Так умели говорить наши паны о самопожертвовании, и однако ж никто из них не пожертвовал ничем во всё время борьбы православия с унией. Ни одного можновладного мученика не представило нам смутное время в истории южнорусской церкви, и даже ни одно панское имение не было секвестровано за обещанную панскими манифестациями поддержку и защиту мещан, гонимых всевозможными способами, караемых денежными взысканиями и казнимых смертной казнью. Суппликация 1622 года была такой же фальшивой тревогой со стороны православной шляхты, как и все протесты «патрона православной веры», прозванного, как бы в насмешку, Святопамятным. Можно сказать, что уже в его время дело отечественной веры сознавалось проигранным.
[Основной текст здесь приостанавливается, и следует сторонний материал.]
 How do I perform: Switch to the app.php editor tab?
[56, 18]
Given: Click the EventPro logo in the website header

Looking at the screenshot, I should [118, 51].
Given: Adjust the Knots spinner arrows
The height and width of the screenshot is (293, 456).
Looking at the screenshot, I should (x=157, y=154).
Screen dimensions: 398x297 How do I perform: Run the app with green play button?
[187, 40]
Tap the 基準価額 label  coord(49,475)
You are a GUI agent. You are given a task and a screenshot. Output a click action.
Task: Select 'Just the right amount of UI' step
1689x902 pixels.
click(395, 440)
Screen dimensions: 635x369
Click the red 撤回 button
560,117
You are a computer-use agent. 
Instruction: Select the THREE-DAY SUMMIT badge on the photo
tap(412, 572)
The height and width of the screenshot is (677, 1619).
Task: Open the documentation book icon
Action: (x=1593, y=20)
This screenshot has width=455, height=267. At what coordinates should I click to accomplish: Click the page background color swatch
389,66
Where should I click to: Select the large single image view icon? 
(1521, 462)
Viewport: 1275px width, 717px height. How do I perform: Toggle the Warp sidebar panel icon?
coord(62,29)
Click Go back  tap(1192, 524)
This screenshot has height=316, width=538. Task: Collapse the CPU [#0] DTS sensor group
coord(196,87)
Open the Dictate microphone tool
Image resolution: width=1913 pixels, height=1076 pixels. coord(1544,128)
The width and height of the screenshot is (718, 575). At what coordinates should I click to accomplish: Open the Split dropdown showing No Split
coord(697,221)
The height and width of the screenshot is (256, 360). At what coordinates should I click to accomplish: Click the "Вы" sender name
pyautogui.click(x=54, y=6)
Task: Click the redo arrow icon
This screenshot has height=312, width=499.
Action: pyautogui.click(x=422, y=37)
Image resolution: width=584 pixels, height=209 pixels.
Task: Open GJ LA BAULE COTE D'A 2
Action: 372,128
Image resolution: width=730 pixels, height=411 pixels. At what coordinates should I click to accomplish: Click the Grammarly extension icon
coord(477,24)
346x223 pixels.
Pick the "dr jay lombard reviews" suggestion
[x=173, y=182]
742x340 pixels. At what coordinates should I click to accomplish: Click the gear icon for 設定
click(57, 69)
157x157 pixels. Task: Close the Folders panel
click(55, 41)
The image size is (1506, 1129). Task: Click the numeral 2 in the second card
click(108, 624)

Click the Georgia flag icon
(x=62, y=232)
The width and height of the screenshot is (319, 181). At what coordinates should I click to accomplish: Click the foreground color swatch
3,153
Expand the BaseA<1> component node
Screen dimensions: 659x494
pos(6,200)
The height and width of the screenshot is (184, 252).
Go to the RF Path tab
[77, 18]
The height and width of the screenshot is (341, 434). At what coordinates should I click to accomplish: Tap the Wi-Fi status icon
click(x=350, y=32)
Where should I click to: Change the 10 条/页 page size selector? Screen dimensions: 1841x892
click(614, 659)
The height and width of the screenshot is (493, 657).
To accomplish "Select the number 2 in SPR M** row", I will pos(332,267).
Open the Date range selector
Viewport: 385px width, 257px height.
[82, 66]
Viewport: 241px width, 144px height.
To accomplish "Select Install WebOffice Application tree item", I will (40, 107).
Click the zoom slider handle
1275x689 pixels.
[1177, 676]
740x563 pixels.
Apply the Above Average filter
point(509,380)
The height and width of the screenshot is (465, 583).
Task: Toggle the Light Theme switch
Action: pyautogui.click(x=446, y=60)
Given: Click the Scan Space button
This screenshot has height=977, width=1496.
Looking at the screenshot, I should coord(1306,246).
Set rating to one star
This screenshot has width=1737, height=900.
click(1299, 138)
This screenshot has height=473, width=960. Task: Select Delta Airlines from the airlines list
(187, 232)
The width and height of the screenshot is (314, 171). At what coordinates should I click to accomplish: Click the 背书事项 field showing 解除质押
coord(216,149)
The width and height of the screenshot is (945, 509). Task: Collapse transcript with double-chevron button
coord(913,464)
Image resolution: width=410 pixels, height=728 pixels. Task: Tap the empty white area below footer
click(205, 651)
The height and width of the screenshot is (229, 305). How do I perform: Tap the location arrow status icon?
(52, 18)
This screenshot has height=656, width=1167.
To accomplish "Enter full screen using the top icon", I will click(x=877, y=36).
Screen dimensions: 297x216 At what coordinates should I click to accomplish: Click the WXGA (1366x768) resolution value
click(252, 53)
Из неё старались только извлечь фамильные выгоды, то есть не отказаться от неё безвозмездно. Как люди по своему веку широко образованные, они в душе пренебрегали простонародным и монастырским православием. Как привилегированное сословие, они из-за интересов валящейся перед ними церкви не смели возмущать источник своих привилегий. Как члены общества, привыкшего жить не по средствам, они непреодолимо увлекались материальными выгодами. Наконец, как жертвы социального соблазна, предстоявшего им в виде высших и низших дигнитарств, они ораторствовали на каждом сейме в пользу православия, как будто для того только, чтобы подороже продать себя, и с каждым годом увеличивали собой число явных отступников. Между тем люди, одушевлённые истинной любовью к предкам и старине, люди, подобные Исаии Копинскому или Иову Борецкому, напрасно гальванизировали умирающее сословие электрическим током духа своего; напрасно выпрашивали у панов такие, можно сказать, прощальные фундации, какими оказались заднепровские монастыри в имениях Корибутов Вишневецких и самое пожертвование дома Ложек от имени Анны Гулевичевны; напрасно сочиняли для них красноречивые манифестации вроде «Суппликации к светлейшему и ясновельможному Сенату». Видя неудержимое тяготение своих двуличных патронов к польскому центру, они оставляли их без ругательств, какими противная сторона осыпала поборников православия, и, вместе с низшими классами русского народа, стремились к более сильной точке тяготения, к центру московскому.